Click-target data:
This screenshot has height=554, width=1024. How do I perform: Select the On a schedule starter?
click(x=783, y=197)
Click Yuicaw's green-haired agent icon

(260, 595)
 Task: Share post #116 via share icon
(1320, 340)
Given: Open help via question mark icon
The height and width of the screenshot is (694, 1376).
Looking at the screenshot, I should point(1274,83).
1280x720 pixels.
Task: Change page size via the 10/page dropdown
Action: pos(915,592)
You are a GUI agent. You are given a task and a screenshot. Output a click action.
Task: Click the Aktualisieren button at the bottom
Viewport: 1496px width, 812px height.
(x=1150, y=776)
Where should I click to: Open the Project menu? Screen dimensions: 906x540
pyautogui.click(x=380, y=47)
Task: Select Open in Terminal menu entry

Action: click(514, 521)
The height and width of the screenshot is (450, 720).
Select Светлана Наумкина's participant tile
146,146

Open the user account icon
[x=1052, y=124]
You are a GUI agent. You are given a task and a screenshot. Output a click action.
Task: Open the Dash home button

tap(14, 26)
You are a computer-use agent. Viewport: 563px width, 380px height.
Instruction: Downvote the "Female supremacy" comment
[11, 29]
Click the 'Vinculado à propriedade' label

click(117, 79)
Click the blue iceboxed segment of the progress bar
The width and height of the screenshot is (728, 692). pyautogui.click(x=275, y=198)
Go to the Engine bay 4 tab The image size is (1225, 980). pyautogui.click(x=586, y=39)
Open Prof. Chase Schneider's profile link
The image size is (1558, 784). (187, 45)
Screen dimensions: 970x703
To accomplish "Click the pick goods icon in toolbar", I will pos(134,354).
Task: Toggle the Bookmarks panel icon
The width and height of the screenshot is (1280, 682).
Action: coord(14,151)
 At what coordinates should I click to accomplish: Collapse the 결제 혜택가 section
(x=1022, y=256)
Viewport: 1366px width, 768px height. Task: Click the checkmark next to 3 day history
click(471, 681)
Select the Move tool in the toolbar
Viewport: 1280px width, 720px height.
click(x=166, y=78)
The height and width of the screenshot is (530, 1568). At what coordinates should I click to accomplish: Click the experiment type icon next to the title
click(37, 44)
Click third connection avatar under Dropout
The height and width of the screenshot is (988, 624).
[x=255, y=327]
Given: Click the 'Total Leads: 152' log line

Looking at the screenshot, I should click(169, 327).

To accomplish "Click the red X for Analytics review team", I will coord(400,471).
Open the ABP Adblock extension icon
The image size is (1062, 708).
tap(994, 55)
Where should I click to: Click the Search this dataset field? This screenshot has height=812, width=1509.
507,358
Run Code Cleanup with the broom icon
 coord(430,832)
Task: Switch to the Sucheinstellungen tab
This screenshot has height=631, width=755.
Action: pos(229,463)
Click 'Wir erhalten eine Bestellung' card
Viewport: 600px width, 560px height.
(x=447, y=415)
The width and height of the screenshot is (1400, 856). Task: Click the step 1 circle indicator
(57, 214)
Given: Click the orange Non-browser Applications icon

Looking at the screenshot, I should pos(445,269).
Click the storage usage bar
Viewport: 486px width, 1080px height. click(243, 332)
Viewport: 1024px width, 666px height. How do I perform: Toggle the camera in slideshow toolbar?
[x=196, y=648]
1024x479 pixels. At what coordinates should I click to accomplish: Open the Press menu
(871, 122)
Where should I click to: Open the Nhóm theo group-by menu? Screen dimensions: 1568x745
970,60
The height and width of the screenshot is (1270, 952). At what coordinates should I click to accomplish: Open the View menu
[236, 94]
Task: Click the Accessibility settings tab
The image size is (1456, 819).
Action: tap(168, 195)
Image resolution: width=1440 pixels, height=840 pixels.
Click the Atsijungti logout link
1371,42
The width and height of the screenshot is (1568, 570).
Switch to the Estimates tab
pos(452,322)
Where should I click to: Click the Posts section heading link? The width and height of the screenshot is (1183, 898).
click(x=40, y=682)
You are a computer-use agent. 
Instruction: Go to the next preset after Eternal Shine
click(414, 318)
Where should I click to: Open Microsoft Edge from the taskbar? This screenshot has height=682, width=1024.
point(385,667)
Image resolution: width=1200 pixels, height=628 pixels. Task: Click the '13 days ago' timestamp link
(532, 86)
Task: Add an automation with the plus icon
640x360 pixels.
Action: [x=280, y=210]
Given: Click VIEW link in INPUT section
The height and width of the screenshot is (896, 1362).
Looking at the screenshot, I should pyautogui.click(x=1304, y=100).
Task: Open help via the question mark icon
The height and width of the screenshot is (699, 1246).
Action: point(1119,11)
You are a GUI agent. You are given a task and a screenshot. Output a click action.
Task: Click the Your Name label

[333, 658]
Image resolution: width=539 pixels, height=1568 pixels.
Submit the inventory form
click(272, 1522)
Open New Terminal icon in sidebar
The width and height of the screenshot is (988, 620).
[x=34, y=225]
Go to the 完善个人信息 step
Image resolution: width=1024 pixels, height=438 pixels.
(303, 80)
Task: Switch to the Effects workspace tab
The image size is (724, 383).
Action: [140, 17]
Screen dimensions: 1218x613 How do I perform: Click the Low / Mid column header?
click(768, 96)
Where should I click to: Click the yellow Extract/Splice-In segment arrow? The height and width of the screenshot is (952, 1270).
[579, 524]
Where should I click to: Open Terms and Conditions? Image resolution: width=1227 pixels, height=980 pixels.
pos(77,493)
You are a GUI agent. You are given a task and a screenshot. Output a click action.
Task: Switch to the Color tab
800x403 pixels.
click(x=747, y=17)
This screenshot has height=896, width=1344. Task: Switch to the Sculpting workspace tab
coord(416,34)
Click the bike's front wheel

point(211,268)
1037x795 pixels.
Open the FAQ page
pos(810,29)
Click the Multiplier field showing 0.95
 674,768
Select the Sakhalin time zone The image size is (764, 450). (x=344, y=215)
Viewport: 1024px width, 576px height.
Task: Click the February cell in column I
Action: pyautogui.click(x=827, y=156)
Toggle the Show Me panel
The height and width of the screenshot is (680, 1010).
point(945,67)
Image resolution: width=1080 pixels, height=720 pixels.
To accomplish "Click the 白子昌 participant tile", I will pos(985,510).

» Do this
Pick out every line of the data above that contains the string "step" and copy each of those lines.

» Reply to the task
The width and height of the screenshot is (1400, 856). Task: Click the step 1 circle indicator
Go to the 完善个人信息 step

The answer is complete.